Exactly. I’m trying to move about different parts of Africa to sort of understand why there’s this divide. I want to celebrate difference but also find a new way to link the East with the West. In my time in East Africa, I really realised different people are struggling for different things—through colonial regimes, through possession of one’s spiritual self. I love to express that because I believe that, as a human being, whatever you wear becomes you. It’s spiritual in a sense—for that moment in time, you’re spiritually connected to the outside, expressing your identity and your sense of self.

It seems like there’s been a recent shift in the way people are looking at Lagos, especially over here in Europe. Do you think that comes from a good place?

I mean, if people want to fetishise Lagos, or Nigeria or Africa, in a sense, that’s their problem, not mine. This has been my ‘fetish’ since I was born. I don’t know if it’s bad or good—in a sense, it’s just realising who the true artists are, who the true people are, and exactly what people are trying to gain from us. I mean, studying world history, you understand that there are different decades and centuries that each have a different group of norms, and somehow it goes full circle. There was a time when Japanese culture was trending, and now it’s African culture. I feel like we have paid our dues, done our time.

Do you notice a difference between the way your work is received in Nigeria, in Africa, and outside?

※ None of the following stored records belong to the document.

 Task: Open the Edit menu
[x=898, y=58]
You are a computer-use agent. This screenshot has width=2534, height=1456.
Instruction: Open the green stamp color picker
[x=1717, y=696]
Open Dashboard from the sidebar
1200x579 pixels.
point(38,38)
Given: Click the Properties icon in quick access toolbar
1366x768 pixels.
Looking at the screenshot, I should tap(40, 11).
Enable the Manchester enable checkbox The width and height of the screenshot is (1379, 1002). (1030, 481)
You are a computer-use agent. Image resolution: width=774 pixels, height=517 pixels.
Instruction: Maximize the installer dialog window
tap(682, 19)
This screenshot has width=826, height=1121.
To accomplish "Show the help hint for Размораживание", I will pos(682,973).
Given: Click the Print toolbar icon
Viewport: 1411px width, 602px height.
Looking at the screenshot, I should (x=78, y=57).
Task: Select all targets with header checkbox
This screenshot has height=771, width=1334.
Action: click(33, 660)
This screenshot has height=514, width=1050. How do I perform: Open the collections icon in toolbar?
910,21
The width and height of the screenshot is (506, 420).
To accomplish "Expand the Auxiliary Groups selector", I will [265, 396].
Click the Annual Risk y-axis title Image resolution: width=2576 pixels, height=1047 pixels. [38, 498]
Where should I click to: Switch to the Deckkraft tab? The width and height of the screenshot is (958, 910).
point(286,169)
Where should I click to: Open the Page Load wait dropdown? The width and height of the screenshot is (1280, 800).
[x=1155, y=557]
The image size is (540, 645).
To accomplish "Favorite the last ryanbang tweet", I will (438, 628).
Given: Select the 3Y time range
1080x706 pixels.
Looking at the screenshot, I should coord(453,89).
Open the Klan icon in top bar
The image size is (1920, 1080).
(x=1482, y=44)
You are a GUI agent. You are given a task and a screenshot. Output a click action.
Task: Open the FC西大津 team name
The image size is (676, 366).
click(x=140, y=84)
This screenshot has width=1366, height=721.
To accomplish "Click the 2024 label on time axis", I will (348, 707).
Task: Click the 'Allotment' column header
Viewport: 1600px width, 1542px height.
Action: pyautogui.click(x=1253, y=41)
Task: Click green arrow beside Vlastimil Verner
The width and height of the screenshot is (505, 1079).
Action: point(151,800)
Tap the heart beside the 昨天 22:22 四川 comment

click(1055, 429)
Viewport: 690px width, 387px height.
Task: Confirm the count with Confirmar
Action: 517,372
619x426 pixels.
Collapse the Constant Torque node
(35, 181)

Yeah, I would say that there is a difference. Outside of Nigeria, a lot of people understand me more as this ‘expressive’ artist, and in Nigeria, you also have to think of all the other situations—social, political. If you’re clearly ‘out of the box,’ then you’re clearly not okay; there’s something wrong with you. That’s the situation. I really, really appreciate the international scene. Fashion on the African continent has always been an essential part of my life—of our lives—but it’s been overlooked. It’s forced us to push ourselves more. We’ve done the work now, and we’ll push until we get noticed. More and more designers have been popping up and more creatives are popping up to try to fill up the different gaps in this scene—to create a little competition.